Pantau - Badan Nasional Penanggulangan Bencana (BNPB) mengerahkan dua helikopter water bombing untuk mempercepat pemadaman kebakaran di Tempat Pembuangan Akhir (TPA) Jatiwaringin, Kabupaten Tangerang, Banten, yang terus meluas akibat cuaca panas dan angin kencang.
Helikopter Dikerahkan Percepat Pengendalian Api
Kepala BNPB Suharyanto menginstruksikan pengerahan armada udara guna mendukung operasi pemadaman setelah tim di lapangan mengalami kendala menjangkau titik api di puncak tumpukan sampah.
Ia mengungkapkan, "Kita datangkan dua helikopter water bombing dan jika diperlukan dilakukan operasi modifikasi cuaca untuk mendukung penanganan darurat di lapangan."
Satu unit helikopter jenis MI-8AMT berkapasitas 4.000 liter langsung direposisi dari Provinsi Jambi menuju Tangerang untuk melakukan penyiraman air dari udara.
BNPB juga memerintahkan koordinasi dengan pemerintah daerah guna memperkuat upaya pemadaman di lokasi kebakaran.

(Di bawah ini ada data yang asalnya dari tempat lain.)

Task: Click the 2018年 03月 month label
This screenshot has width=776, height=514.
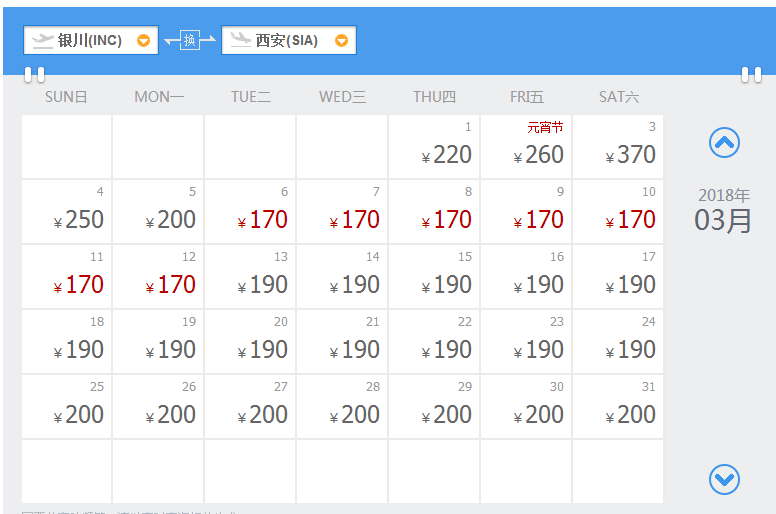Action: (723, 210)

Dampak Kebakaran dan Penanganan Warga
Selain operasi udara, tim gabungan tetap mengoperasikan sedikitnya 10 unit mobil pemadam kebakaran untuk menyekat laju api agar tidak merambat ke kawasan permukiman.

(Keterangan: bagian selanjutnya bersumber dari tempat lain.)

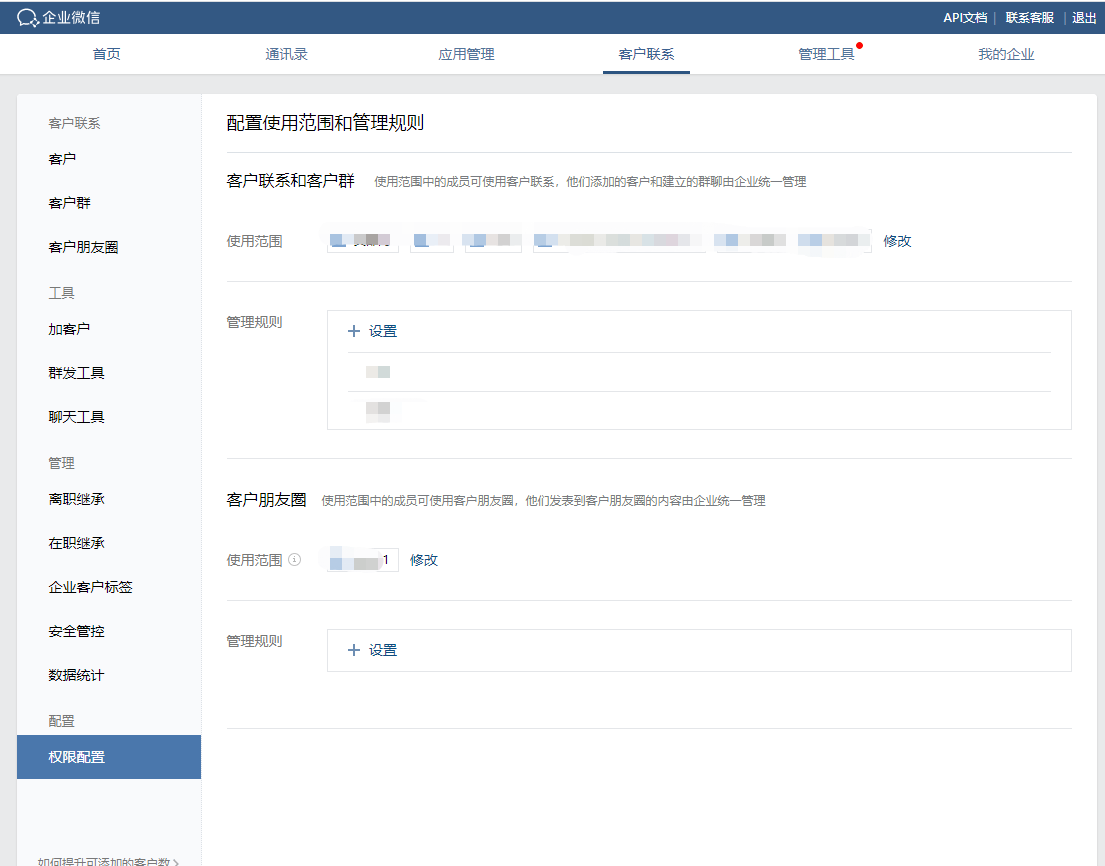Select 企业客户标签 in the sidebar

(x=90, y=587)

Kebakaran yang terjadi sejak Selasa (30/6) siang berdampak pada lima kepala keluarga yang harus mengungsi ke Balai Desa Tanjakan Mekar akibat kepulan asap.

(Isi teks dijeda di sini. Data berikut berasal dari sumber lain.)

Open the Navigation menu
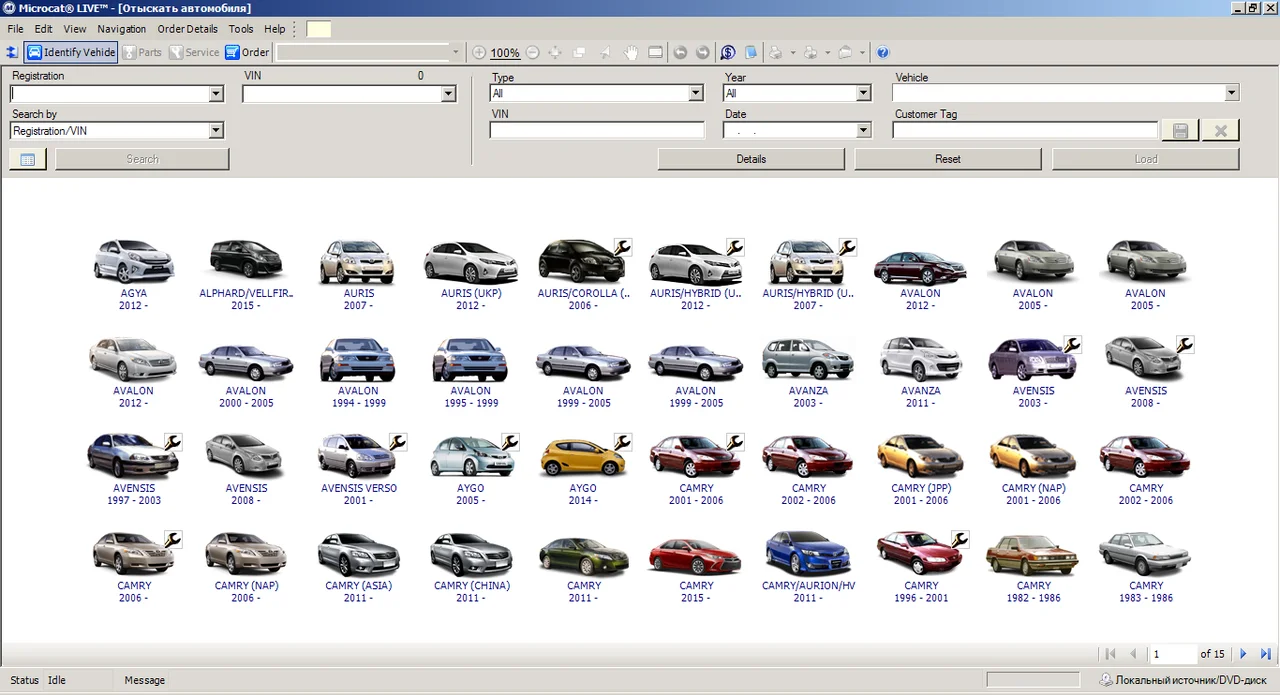The width and height of the screenshot is (1280, 695). (x=121, y=29)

BNPB bersama dinas kesehatan setempat juga telah mendistribusikan masker serta menyiagakan posko layanan medis darurat guna mengantisipasi gangguan pernapasan atau ISPA bagi warga terdampak.
Meski lokasi kebakaran hanya berjarak sekitar 12 kilometer dari landasan pacu Bandara Internasional Soekarno-Hatta, operasional penerbangan hingga saat ini dipastikan tetap berjalan normal.